How to optimally define primary series and "booster doses" for COVID-19 vaccines are still in evolution. While the term "booster dose" is used in this guidance, NACI continues to monitor the emerging scientific data and will adjust the terminology as required. In this guidance, the term "second booster dose" will refer to the dose given after the first booster dose which follows a complete primary series. For example, a second booster will correspond to a 4th dose among immunocompetent individuals as they have a recommended 2-dose primary series, while it will correspond to a 5th dose among moderately to severely immunocompromised individuals as they have a recommended 3-dose primary series.

NACI recommended a first booster dose for long-term care home (LTC) residents and seniors living in other congregate settings on September 28, 2021. On October 29, 2021, NACI recommended booster doses for adults 80 years of age and over, with a discretionary recommendation for those 70 to 79 years of age and some other groups. On December 3, 2021, NACI published updated guidance on booster COVID-19 vaccine doses in Canada for adults 18 years of age and older. These recommendations on booster doses of COVID-19 vaccines were reviewed and reaffirmed in the context of the emergence of Omicron (B.1.1.529) variant of concern (VOC) on December 14, 2021. Since that time:

NACI continues to recommend a primary series with an authorized mRNA vaccine in all authorized age groups and a first booster dose among adults (for whom a first booster is authorized) and among high-risk adolescents (for whom a first booster is currently off-label). Immunization of those who are eligible for vaccination but have not yet received a primary vaccine series remains a top priority in Canada.

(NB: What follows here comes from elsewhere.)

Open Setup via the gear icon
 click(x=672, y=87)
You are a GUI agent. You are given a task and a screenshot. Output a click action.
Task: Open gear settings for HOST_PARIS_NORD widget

NACI's recommendations remain aligned with the goals of the Canadian COVID-19 Pandemic Response that have been updated on February 14, 2022:

Methods

NACI's recommendations on booster doses are based on the decision-making framework outlined in the published statement entitled Interim guidance on booster COVID-19 vaccine doses in Canada. Recommendations are based on evidence of the need for (e.g., evidence of decreased vaccine effectiveness (VE) against severe illness and/or infection depending on the population) and benefit of (e.g., safety and effectiveness) booster doses in the Canadian context.

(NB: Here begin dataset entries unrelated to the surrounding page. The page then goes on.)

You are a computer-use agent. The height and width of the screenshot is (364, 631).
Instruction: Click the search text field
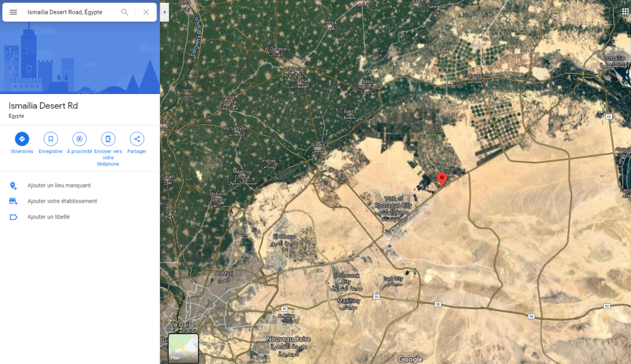(x=71, y=12)
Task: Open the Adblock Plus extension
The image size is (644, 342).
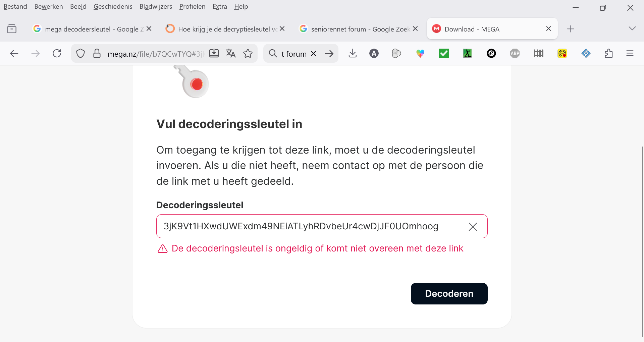Action: 515,53
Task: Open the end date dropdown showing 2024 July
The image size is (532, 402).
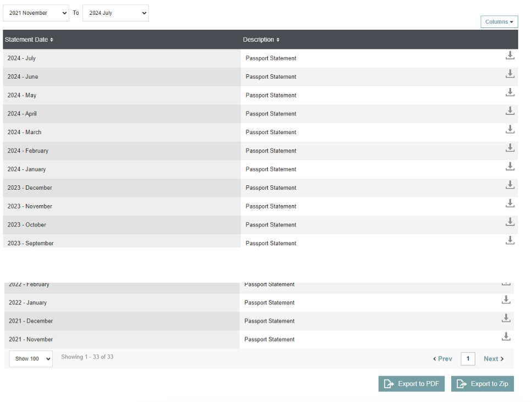Action: point(115,13)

On March 1, 2022 and March 22, 2022 NACI reviewed emerging evidence on the duration of protection of the first booster dose and the VE and safety of a second booster dose of COVID-19 vaccines. NACI also reviewed data on the current epidemiology of COVID-19, risk factors associated with severe outcomes from COVID-19 among older adults living in the community, and residents of long-term care homes or other congregate living settings for seniors.

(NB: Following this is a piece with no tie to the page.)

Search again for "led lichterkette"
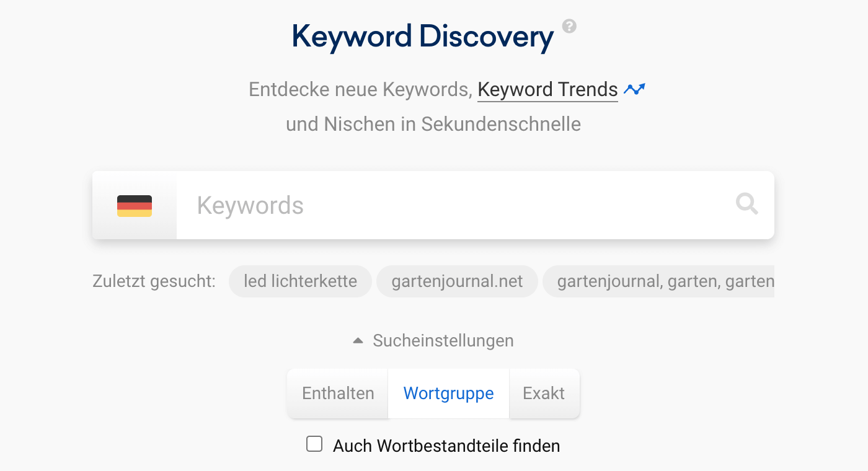This screenshot has height=471, width=868. click(300, 282)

NACI approved these updated recommendations on March 31, 2022.

For further information on NACI's recommendations on the use of COVID-19 vaccines, please refer to the COVID-19 vaccine chapter in the Canadian Immunization Guide (CIG).

Further information on NACI's process and procedures is available elsewhereFootnote 1Footnote 2.

Recommendation

The NACI recommendations on a first booster dose in younger age groups, including adolescents 12 to17 years of age, are under review and an update will be forthcoming. For details on the current recommendations, consult the following statements: updated guidance on booster COVID-19 vaccine doses in Canada for adults 18 years of age and older, guidance on the use of booster COVID-19 vaccine doses in adolescents 12 to 17 years of age and timing of COVID-19 vaccination for individuals previously infected with SARS-CoV-2.

In addition, regarding a second booster dose, NACI now makes the following recommendations based on the current evidence, the objectives of the Canadian COVID-19 pandemic response, and the evolving epidemiology of the COVID-19 pandemic.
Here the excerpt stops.